# START OF PROVIDED RECORDS
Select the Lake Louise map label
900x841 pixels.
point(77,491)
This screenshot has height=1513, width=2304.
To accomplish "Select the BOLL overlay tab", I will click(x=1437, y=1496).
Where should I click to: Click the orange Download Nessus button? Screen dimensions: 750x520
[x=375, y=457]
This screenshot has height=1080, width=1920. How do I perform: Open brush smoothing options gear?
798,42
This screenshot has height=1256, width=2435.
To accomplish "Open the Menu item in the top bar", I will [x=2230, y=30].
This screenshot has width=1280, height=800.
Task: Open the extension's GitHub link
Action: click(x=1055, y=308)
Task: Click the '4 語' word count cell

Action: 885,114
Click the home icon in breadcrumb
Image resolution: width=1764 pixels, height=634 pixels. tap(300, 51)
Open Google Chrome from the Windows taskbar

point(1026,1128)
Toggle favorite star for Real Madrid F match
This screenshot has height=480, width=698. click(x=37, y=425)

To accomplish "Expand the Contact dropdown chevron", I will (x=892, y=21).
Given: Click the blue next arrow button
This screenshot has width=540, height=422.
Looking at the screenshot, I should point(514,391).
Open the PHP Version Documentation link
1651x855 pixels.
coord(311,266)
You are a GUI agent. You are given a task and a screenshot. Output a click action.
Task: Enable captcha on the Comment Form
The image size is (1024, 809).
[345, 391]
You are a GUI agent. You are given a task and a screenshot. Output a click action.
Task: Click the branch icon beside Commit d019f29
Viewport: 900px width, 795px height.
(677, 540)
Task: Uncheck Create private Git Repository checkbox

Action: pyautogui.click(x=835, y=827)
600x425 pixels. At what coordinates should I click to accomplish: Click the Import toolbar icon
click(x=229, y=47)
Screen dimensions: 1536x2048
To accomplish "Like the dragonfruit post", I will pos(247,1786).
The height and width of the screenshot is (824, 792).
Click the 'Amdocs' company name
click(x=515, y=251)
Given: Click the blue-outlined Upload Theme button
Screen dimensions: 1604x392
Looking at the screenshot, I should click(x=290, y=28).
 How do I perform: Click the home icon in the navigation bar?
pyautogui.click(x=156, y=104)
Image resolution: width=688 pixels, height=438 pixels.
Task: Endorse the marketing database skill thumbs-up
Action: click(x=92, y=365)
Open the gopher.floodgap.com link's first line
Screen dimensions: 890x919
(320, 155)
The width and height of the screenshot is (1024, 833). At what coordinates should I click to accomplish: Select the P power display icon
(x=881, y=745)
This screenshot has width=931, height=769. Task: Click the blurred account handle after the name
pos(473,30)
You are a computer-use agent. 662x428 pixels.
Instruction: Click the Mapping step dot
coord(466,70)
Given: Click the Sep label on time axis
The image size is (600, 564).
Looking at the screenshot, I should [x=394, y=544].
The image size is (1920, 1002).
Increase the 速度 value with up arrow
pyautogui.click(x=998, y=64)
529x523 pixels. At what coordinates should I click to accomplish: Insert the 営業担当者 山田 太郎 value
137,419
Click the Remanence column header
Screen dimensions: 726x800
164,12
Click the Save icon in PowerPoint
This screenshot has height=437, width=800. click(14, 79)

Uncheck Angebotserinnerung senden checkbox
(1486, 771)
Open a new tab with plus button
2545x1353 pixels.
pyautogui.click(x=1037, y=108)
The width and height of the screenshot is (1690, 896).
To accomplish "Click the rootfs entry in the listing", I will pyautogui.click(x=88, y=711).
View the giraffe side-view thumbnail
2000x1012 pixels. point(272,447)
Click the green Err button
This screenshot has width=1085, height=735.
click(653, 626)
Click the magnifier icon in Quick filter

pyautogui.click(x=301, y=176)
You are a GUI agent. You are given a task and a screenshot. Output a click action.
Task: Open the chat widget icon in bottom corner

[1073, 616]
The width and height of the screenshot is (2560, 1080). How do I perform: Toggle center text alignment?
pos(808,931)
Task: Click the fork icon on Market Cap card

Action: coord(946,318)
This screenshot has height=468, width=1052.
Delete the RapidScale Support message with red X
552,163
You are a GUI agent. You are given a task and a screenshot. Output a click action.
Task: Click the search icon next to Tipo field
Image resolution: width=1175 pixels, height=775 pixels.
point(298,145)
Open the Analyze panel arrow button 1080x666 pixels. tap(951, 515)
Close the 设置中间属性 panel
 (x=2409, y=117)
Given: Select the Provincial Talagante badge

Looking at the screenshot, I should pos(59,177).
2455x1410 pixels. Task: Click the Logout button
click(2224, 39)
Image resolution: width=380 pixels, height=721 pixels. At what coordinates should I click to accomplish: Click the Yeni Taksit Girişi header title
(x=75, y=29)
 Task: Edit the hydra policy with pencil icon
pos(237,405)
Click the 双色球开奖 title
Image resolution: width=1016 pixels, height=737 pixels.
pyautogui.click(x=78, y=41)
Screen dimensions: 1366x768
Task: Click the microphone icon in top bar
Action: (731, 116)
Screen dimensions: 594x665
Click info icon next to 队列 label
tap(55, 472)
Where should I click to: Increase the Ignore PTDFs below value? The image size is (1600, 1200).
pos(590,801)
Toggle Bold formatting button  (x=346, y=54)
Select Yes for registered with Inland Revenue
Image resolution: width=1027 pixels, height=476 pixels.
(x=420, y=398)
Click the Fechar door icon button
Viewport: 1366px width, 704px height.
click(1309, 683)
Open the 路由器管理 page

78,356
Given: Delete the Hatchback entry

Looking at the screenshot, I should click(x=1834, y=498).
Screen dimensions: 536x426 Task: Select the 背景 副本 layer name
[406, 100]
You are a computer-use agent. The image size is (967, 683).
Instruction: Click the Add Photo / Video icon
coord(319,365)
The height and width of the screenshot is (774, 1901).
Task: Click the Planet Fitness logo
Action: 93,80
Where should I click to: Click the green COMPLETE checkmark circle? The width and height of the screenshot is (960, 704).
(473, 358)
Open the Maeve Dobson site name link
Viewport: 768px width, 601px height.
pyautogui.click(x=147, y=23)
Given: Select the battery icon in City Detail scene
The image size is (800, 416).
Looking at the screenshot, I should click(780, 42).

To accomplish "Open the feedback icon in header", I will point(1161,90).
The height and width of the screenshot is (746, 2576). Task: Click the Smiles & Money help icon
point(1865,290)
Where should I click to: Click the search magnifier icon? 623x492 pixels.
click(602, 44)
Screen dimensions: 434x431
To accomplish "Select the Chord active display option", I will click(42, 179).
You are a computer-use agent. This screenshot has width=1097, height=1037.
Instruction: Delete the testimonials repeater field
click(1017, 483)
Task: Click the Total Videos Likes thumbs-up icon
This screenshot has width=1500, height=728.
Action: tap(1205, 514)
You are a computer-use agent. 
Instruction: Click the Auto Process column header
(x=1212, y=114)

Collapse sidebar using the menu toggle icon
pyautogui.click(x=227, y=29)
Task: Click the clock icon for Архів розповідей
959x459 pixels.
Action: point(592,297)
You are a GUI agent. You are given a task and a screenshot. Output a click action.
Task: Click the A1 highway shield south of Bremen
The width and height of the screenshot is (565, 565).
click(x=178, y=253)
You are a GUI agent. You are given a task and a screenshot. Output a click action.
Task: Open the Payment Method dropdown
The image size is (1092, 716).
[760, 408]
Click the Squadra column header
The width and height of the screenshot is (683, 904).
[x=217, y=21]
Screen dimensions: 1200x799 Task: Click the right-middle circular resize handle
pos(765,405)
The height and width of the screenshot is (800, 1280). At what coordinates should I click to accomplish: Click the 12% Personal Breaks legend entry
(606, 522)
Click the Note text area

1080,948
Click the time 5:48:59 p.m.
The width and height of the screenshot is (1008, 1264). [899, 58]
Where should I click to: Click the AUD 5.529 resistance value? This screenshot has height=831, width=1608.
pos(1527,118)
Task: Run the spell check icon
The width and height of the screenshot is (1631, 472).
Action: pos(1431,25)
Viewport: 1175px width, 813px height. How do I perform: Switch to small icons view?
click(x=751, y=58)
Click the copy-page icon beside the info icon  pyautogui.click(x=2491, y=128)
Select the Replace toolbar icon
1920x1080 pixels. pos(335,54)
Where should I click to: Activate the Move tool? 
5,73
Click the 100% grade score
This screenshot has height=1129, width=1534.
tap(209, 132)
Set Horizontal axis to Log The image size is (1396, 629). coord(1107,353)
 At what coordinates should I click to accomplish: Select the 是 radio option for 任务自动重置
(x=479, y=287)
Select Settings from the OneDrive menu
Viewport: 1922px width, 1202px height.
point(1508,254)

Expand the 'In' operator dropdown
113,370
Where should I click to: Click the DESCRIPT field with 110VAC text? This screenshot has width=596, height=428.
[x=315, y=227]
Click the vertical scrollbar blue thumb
# END OF PROVIDED RECORDS
_THE EXERCISE_:
Render the records from the line containing "529x523 pixels. At" to the line containing "Action: coord(946,318)" as a Markdown table with the columns Index and Text, numbering each row and omitting blank lines.

_FINAL RESULT_:
| Index | Text |
|---|---|
| 1 | 529x523 pixels. At what coordinates should I click to accomplish: Insert the 営業担当者 山田 太郎 value |
| 2 | 137,419 |
| 3 | Click the Remanence column header |
| 4 | Screen dimensions: 726x800 |
| 5 | 164,12 |
| 6 | Click the Save icon in PowerPoint |
| 7 | This screenshot has height=437, width=800. click(14, 79) |
| 8 | Uncheck Angebotserinnerung senden checkbox |
| 9 | (1486, 771) |
| 10 | Open a new tab with plus button |
| 11 | 2545x1353 pixels. |
| 12 | pyautogui.click(x=1037, y=108) |
| 13 | The width and height of the screenshot is (1690, 896). |
| 14 | To accomplish "Click the rootfs entry in the listing", I will pyautogui.click(x=88, y=711). |
| 15 | View the giraffe side-view thumbnail |
| 16 | 2000x1012 pixels. point(272,447) |
| 17 | Click the green Err button |
| 18 | This screenshot has width=1085, height=735. |
| 19 | click(653, 626) |
| 20 | Click the magnifier icon in Quick filter |
| 21 | pyautogui.click(x=301, y=176) |
| 22 | You are a GUI agent. You are given a task and a screenshot. Output a click action. |
| 23 | Task: Open the chat widget icon in bottom corner |
| 24 | [1073, 616] |
| 25 | The width and height of the screenshot is (2560, 1080). How do I perform: Toggle center text alignment? |
| 26 | pos(808,931) |
| 27 | Task: Click the fork icon on Market Cap card |
| 28 | Action: coord(946,318) |